Peroxisome proliferator-activated receptor gamma is both necessary and sufficient for WAT adipogenesis in mammals, and is considered a “master regulator” of adipogenesis. In mouse, Pparg plays an important role in placental vascularization, monocyte differentiation, and cardiac development (5, 6); however, Pparg is also required for adipogenesis both in vitro (7) and in vivo (5, 7, 8). Naturally occurring mutations within the PPARG coding sequence can lead to PPARG loss-of-function (LOF), severe lipodystrophy, insulin resistance, and diabetes in humans (2, 3, 9). Further, adipocyte-specific deletion of Pparg in mouse results in the complete absence of WAT (8). Strikingly, expression of Pparg, together with provision of an activating ligand, is sufficient to initiate an adipogenic program and maintain an adipocyte phenotype in previously non-adipogenic cells (10, 11). Therefore, PPARG has a central role in mammalian adipogenesis, typified by PPARG LOF in humans, which is associated with severe lipodystrophy, and metabolic dysfunction and disease.

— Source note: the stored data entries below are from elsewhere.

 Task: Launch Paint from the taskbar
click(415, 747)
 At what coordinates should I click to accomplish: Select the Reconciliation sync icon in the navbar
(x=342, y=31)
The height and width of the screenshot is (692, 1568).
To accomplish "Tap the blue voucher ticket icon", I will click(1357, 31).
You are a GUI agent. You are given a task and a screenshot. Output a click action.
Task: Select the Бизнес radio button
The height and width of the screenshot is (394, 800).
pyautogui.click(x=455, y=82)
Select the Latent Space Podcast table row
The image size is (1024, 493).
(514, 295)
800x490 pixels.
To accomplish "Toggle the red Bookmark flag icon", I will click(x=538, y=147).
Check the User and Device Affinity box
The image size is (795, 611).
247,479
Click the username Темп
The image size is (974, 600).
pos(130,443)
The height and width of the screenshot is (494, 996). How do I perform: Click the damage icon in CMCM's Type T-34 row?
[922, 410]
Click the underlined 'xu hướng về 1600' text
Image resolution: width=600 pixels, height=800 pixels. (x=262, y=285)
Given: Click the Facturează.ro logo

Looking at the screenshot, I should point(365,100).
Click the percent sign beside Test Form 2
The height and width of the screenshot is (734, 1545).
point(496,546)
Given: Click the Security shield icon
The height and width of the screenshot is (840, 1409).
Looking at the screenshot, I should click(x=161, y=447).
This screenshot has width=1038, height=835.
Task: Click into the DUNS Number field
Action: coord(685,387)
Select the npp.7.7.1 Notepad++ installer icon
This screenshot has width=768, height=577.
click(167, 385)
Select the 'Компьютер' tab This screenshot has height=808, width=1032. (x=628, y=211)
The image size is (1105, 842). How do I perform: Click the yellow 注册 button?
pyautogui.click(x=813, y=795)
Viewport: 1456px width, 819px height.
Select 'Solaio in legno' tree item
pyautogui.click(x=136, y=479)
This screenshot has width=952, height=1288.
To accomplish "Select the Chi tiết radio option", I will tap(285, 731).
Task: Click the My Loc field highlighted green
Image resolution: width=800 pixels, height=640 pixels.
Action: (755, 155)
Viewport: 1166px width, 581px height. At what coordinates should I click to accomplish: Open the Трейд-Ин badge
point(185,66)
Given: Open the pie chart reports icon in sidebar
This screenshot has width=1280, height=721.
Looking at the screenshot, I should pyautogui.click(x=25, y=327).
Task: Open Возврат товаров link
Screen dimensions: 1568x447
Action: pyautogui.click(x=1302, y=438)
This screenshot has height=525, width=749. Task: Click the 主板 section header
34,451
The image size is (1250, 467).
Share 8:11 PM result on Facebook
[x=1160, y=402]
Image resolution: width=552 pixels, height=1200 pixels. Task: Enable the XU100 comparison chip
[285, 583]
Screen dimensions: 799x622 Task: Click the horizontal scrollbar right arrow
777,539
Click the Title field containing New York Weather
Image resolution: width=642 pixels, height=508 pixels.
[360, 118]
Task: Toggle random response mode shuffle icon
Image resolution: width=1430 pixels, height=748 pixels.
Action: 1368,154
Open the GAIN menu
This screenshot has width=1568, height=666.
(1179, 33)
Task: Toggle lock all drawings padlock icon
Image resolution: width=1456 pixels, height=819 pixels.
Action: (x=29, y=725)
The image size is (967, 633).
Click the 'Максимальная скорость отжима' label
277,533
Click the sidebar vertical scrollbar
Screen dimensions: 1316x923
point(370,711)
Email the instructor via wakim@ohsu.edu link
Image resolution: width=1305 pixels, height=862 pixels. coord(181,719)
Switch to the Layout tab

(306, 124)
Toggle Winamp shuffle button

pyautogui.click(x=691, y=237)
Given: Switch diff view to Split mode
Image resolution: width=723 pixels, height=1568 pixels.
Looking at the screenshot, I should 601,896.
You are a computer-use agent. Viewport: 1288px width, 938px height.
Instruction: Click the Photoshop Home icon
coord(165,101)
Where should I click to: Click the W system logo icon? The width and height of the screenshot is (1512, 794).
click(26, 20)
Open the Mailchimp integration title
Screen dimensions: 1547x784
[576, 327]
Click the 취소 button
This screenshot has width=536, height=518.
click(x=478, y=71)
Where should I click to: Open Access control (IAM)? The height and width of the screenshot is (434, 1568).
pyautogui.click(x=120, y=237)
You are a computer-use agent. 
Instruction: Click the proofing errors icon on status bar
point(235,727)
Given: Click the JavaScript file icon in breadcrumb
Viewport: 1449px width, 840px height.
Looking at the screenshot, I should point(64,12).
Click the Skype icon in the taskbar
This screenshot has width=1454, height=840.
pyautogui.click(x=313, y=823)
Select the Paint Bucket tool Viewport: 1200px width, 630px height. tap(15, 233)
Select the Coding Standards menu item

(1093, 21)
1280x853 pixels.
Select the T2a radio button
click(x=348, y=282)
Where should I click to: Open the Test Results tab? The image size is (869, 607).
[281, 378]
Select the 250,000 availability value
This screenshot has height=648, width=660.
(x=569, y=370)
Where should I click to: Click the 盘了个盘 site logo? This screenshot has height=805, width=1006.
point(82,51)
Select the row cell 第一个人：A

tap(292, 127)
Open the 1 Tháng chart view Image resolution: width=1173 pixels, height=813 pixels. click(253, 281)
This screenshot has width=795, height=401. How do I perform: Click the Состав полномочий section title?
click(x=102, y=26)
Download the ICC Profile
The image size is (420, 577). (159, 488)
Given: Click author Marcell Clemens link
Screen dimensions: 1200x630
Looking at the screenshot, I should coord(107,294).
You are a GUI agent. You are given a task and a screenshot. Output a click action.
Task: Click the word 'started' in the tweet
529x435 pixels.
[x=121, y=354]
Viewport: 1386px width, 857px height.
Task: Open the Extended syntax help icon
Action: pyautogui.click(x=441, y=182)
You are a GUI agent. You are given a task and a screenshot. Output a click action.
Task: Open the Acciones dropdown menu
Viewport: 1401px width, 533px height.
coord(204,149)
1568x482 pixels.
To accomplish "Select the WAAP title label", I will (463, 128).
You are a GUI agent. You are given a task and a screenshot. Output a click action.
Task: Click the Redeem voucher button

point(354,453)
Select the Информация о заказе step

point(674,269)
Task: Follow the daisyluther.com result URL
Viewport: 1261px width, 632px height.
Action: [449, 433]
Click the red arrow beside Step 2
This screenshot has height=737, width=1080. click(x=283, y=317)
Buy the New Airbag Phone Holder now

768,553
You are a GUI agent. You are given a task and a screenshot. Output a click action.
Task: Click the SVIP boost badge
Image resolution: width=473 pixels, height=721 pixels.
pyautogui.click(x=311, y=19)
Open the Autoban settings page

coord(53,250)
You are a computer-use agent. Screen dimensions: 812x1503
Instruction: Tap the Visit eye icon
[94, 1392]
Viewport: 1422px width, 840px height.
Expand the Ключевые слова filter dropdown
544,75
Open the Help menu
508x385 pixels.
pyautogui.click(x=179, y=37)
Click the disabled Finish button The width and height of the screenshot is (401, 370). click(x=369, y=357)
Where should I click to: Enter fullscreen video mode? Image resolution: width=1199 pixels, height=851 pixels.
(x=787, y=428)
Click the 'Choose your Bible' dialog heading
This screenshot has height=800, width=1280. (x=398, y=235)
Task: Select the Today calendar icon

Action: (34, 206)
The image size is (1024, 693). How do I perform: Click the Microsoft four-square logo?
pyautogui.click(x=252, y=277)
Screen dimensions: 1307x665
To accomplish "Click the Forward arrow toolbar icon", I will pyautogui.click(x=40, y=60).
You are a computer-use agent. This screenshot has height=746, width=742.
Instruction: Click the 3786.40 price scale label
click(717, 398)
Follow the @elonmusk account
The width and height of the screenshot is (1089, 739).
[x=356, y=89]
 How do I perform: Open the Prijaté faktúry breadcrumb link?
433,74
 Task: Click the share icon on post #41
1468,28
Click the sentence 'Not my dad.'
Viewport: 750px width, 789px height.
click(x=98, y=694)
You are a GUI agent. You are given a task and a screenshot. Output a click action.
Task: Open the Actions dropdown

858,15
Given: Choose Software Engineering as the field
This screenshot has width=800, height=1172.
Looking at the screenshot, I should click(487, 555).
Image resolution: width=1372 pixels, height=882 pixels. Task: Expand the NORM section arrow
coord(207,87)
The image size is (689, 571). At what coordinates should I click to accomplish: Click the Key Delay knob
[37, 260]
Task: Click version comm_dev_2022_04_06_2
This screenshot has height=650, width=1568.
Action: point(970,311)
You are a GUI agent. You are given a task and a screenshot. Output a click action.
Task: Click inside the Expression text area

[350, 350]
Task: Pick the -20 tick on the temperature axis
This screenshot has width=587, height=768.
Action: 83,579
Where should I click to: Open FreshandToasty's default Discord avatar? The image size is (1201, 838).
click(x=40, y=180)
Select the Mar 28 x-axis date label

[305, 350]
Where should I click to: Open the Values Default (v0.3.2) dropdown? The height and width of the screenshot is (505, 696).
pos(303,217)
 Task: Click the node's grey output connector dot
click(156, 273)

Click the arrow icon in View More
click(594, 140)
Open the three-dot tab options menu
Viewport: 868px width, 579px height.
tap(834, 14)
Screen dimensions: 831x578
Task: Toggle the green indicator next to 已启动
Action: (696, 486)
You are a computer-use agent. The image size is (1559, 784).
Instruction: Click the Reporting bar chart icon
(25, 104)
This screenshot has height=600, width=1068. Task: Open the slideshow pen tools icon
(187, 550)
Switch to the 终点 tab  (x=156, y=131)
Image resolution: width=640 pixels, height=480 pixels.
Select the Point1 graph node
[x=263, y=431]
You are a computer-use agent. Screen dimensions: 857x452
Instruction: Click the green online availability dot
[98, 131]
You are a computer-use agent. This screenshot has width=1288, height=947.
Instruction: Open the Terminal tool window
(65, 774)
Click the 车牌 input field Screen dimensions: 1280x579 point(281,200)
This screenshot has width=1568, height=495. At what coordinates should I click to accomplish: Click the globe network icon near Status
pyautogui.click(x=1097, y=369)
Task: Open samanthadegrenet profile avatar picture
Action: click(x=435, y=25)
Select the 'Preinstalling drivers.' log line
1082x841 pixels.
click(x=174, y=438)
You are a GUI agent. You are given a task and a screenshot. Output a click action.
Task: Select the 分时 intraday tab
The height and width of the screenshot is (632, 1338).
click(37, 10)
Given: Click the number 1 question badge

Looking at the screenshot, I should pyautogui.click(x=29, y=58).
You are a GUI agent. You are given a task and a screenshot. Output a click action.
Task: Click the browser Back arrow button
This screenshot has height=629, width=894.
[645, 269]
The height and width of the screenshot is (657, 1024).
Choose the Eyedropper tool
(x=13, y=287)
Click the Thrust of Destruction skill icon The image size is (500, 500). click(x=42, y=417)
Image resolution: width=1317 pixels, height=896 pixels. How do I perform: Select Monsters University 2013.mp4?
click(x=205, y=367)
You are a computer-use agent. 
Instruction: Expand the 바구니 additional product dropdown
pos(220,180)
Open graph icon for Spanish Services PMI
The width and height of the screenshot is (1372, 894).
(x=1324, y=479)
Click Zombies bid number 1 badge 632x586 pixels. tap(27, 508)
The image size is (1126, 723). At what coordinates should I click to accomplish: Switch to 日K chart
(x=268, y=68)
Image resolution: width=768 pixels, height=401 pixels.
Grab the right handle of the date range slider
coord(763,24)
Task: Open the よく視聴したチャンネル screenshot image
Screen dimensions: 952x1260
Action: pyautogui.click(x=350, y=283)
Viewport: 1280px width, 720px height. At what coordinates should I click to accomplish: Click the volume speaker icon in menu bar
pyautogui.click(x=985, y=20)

In mammals, PPARG exists as two isoforms, G1 (γ1) and G2 (γ2), derived from a single gene, and transcribed by distinct promoters (12, 13). PPARG2 contains additional 30 amino acids at the N-terminal of PPARG1 and is specific to WAT—whereas, PPARG1 can be expressed at low levels in non-WAT tissues (12, 13). Both γ1 and γ2 isoforms can instruct a similar adipogenic gene expression program; however, PPARG2 exhibits a quantitatively greater adipogenic ability (14). Structurally, PPARG contains six protein domains (domains A–F) (Figure 1A): the N-terminal A/B-domain contains the ligand-independent transactivation function 1 (AF-1); the C-domain is a highly conserved DNA-binding domain (DBD), consisting of two type II zinc fingers; the D-domain is a flexible hinge region; the E-domain contains the AF-2 ligand-binding domain (LBD); and at the C-terminus, a small F-domain has been shown to interact with cofactors (15).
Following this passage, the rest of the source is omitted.